Fatherhood, politics, education, random thoughts (heavy on the random thoughts) and stuff (always stuff).

Thursday, August 18, 2005

First Post from here

Hello.

I come to you via umm.. purloined bandwidth. I've been using this connection because, until yesterday, the nice people at Bell couldn't provide us with, umm.. you know, phone service. Now, it would appear that the phone jack in this room is buggered and, honestly, I have no real idea where my Airport is. So thank you Mr/Mrs. Linksys owner who doesn't know how/care to lock down their wireless network. I really appreciate it.

The Move
It was fucking awful. Seriously. It started out well enough. Friday we got a bunch of stuff moved (Thanks Lea and (work)Natalie), bags and clothing etc. Saturday dawned with Lea and (girlfriend)Natalie coming over with (gf)Natalie's car and with my Dad doing the same. We got a huge amount more moved over and then in the afternoon the movers came. I was a mover for 3 summers. I've seen good movers and bad movers (hell, I've been both). These guys were fast, efficient, careful and not expensive (hourly rate of $90 is hard to beat on a weekend sadly).

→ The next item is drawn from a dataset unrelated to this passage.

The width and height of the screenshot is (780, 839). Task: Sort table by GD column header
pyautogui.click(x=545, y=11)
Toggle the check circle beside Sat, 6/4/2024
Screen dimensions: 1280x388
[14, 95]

So, so far everything sounds good, right? Yes indeed. But that's because you haven't realized that I haven't mentioned the kitchen yet. Or the other sources of picky shit that didn't' get packed. Or that the move stretched on into lateish Sunday afternoon for us. Or that if my Dad hadn't shown up that we would still have been moving on Monday.

The Aftermath
So now we are almost a week in from moving here, parts of the house are a few bags/boxes shy of being totally set up (living room/kitchen/our bedroom). Parts are a quick trip to IKEA away from being set up (our bedroom, Chris' office). Parts are a fucking disaster (dining room and my office). Parts are totally set up (umm.. oh, yes, Lucas' room).

Why Bell Can Kiss My Ass
So we get the Bell guy to come and install jacks on Saturday, the day of the move, because we want phone service right away. He comes, puts the jacks in and then has a hard time figuring out how to get the line into the house (this is not Bell's fault, just some asshole contractor cut the cable, pulled it and then sealed the hole during reno). I suggest the old, unused chiminey and all is good. Well, kind of. It seems that at the post our line is not there. It's someone else's number. So, he calls central, and they say they will take care of it, but he disconnects our line because he doesn't want us to be bothered by calls to whoever has the line.

Monday comes, they have our borrowed cell phone's number, and they don't call us, but they send a tech and are very angry we aren't there. Tuesday they send a tech. Who proceeds to just reconnect the line at the post. Same problem. Now we have an outbound line, but it belongs to Bureau en Gros (like Staples in the rest of North America). He can't fix this because the Bell computer system has crashed (this was system wide, I couldn't get our satellite TV system going either). Wednesday they send another tech, in the afternoon/evening and he finally fixes it.

It pisses me off because they continue to act as if there is no alternative to them. I could cancel my local phone service and get a cell from any number of other providers, I could get TV from a bunch of other people and I could get high speed internet from a number of other sources. Hell my dad(!!!) just switched his home service to another company... at no point in all of this did anyone even begin to say they were sorry. The reality is that bad shit happens with all companies, what separates the good from the bad is how they deal with the mistakes. Bell sucks at this.

1 Comments:

At 10:22 AM, Blogger Margie Bargie said...

The Bell thing...so crap unbelieavable...especially because it may be that with a young child you want to feel safe to call for an ambulance, poison control, or even a pizza...f*ck knows but the point is why?
Imagine if you will...an entire country with customer service similar to this: welcome to England. But I am hearing you!